Sanders was just one of the supporters of Amendment 69 who came in from across the nation to advise Coloradans to vote for the proposal. Philosopher Noam Chomsky and filmmaker Michael Moore also added their voices to the ColoradoCare campaign.
Colorado did send a message heard ’round the nation and the world, just not the message Sen. Sanders, Michael Moore, Noam Chomsky, nor anyone in the crowd wanted to hear: single-payer healthcare is not for Colorado.
By an overwhelming margin, Colorado voters rejected Amendment 69 on Nov. 8. The plan was crushed by an almost 4-1 margin, with an 80 percent “no” vote.
The proposal would have junked most private health insurance plans for a state-run, single-payer system, known as ColoradoCare.
If it had passed, a 21-member panel would have then been elected to operate it and make policy decisions.
The cost was tremendous.
Amendment 69’s $36 billion annual budget would have dwarfed the $33 billion spent by all of Colorado’s state government in 2015.
Who would pay?
Proponents of 69 banked on new income and payroll taxes as well as federal funding to pay for the program. They needed at least $25 billion in new taxes to cover just the first year of operation in 2019.
ColoradoYes backers pointed out that state residents, all of whom would have been covered, would have to make co-payments under ColoradoCare, but they would never have had to pay another insurance premium and would no longer have had to worry about deductibles.
Still, Kelly Brough, CEO of the Denver Metro Chamber of Commerce and chair of the opposition group Coloradans for Coloradans, told Colorado Public Radio the cost scared people away from voting “yes.”
“I definitely think the impact on our smallest of businesses and working families caused Coloradans great concern that they would bear the brunt of paying for this,” she said. “They saw it as clearly risky, untested, and fiscally irresponsible.”
Even some Democrats, like Gov. John Hickenlooper, said they were unable to support Amendment 69.
Hickenlooper told Fox 31 TV he was afraid Coloradans would lose everything that Obamacare had accomplished.

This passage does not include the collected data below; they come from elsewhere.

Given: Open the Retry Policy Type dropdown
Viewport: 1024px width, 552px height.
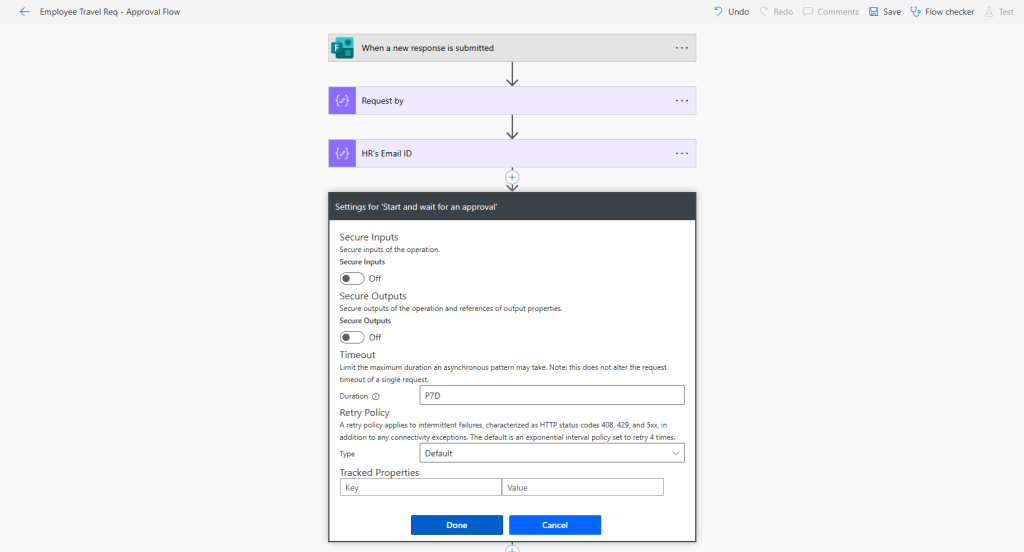Looking at the screenshot, I should click(x=552, y=453).
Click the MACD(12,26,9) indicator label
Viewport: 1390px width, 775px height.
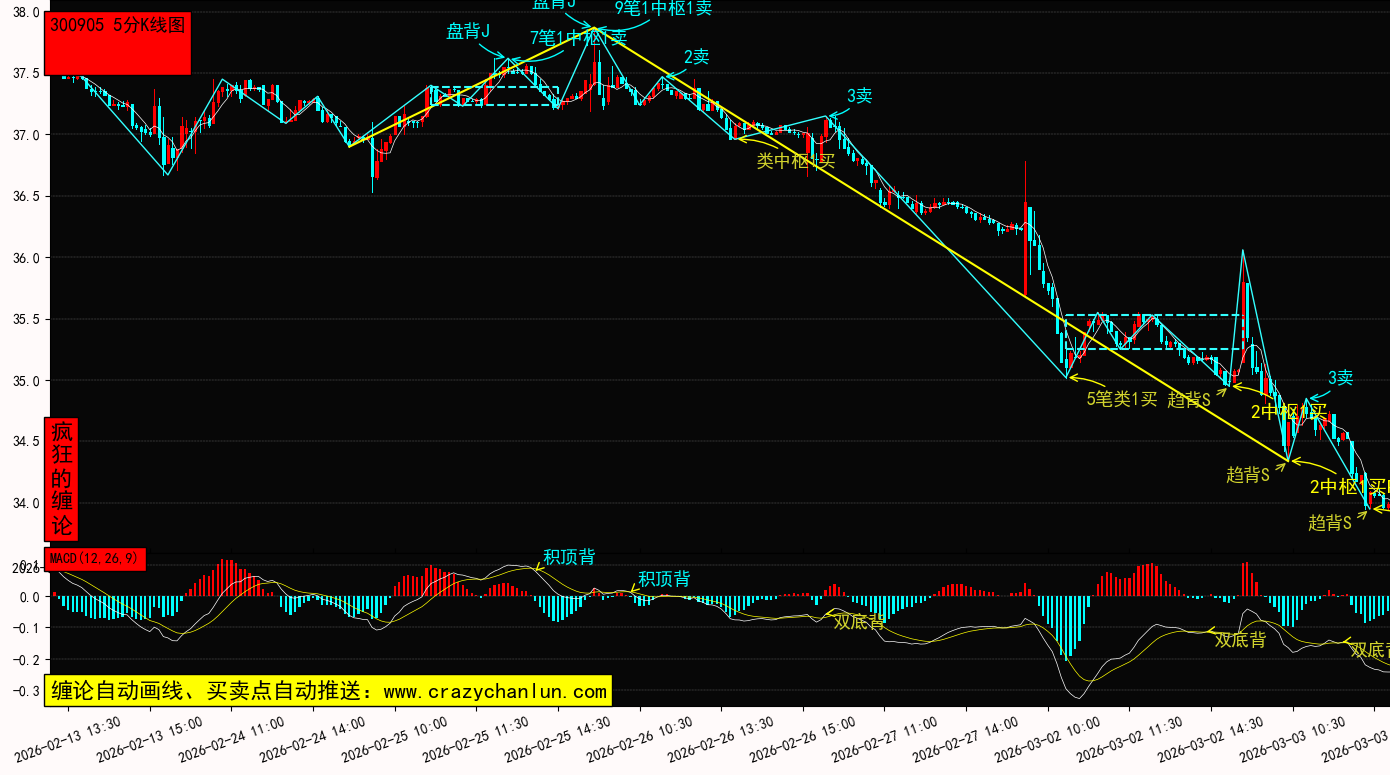(x=97, y=559)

“We’ve worked hard to change and expand coverage for healthcare for more people,” Hickenlooper said. “I think Amendment 69 is throwing out the old system.”
A Magellan Strategies survey taken in late August showed only 27 percent of respondents planned to vote “yes” while 65 percent said they would vote against 69. The rest were undecided.
Colorado voters do have a history of rejecting significant tax increases, such as the 10 percent increase in the state income tax that would have been required by Amendment 69. So while the dream of universal healthcare was attractive, the cost —voters told Magellan Strategies — was just too high.
Who can blame them? Voters were bombarded with conflicting information from both sides. One study showed an elderly couple would save nearly $2,000 per year with ColoradoCare. But another study showed the couple paying nearly $1,800 more per year, or maybe even more.
Owen Perkins, ColoradoCare Yes campaign spokesman, admitted to the Denver Post that voters were having a tough time “wrapping their heads around” Amendment 69.
“I don’t think it ever had a prayer from the beginning,” state Sen. Tim Neville (R), an opponent of Amendment 69, told the Denver Business Journal. “I think people saw it was just an expansion of government healthcare, which hasn’t worked.”
One Amendment 69 supporter wrote on the ColoradoYes Facebook page that she was “in tears” when the results of the vote were known, because of “how badly 69 lost.”
“I so ashamed that we could not come together on this,” Robyn Arms wrote.
However, ColoradoCare advocate Lyn Gullette replied that they should be proud that “21 percent of the people did get it, which means there are a lot of people in Colorado [who] understand that a universal healthcare system would be a gift to the people and were not fooled [by] any the vicious anti-69 ads.”
Less than a week later, Gullette posted on the group’s Facebook page that new organizational meetings would be held in the days ahead with an eye toward the next move to enact universal healthcare in Colorado.
“We are not going to rest until everyone in Colorado has access to quality, affordable healthcare,” state Sen. Irene Aguilar, M.D., posted on the ColoradoCare Yes Facebook page after the defeat.
Colorado Public Radio reported author T.R. Reid, who helped lead the ColoradoCare campaign, told a crowd of disappointed supporters on Election Night they’ll try again.
“People who thought they were stuck with the insurance companies and stuck with our rotten healthcare system now realize there’s a way out,” he said. “There’s a better way and we’ve shown it to them, and we’re going to pass it this year or next.”